[Go-essp-tech] ESG CMIP5 notification and inquiry requirements

Tue Nov 9 11:31:42 MST 2010

Dear all,

I am concerned that we will be unable to help users learn when CMIP5 
data they have downloaded has been withdrawn (presumably because it is 
flawed).  Here are some common "use cases" that ESG should be able to 
handle (but I don't think it currently does).

1.  A user downloads some files on December 12, 2010.  Three months 
later he wants to know
    a) if any files he downloaded were withdrawn (i.e., found to be 
flawed).
    b) if similar data from other models (or replacement data from 
models he has already downloaded) has become available.
    c) the reasons for data being withdrawn or replaced.  (For example, 
was the data in the file flawed?  Was the data mislabeled?   Were some 
of the attributes incorrect?  If so, which ones?)

2.  A user wishes to be informed by email when files he has downloaded 
have been withdrawn, and he wants to know the reasons for their withdrawal.

3.  A user wishes to be informed by email when new files in his area of 
interest become available.  (The user would define "area of interest" in 
terms of a set of DRS identifiers, e.g., experiment, variable name, MIP 
table).

4.  A reader of a journal article wants to know whether any of the data 
used in a study has been withdrawn and the reasons for its withdrawal.  
The DOI's for the dataset(s) are included in the article, and the user 
knows what variables are used from that dataset.  How does he learn 
whether the data were subsequently withdrawn, and the reasons?

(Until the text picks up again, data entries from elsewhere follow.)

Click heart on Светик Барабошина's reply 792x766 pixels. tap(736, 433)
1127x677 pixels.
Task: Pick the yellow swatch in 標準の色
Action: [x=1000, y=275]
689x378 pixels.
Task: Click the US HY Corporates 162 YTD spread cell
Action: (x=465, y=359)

It is my understanding that the assignment of versions in the present 
system is based on "dataset", whereas most users will only be interested 
in a tiny portion of the dataset (e.g., a single variable, rather than 
the perhaps 100 variables that might be included in the dataset).   It 
would be very little help if the user could learn only about changes at 
the dataset level (which might occur because a single  variable was 
added withdrawn or replaced).  Also the *reason* for any changes to a 
dataset should always be made clear.  So, the challenges would seem to be:

1.  Making sure data providers recorded information about why changes 
were made to their datasets.

2.  Being able to report changes applied only to the subset of files in 
a dataset that are of interest to any particular user.  This is 
especially important, since if a user only is interested in 1 out of 100 
variables, he doesn't want to be bothered with messages about changes to 
the dataset that didn't affect the variable he is interested in.

Another thing we should plan on doing is making it easy for users to 
report suspected errors in the data they are analyzing directly to the 
responsible modeling group(s).  How are we going to handle all the 
emails from users who think they've discovered problems?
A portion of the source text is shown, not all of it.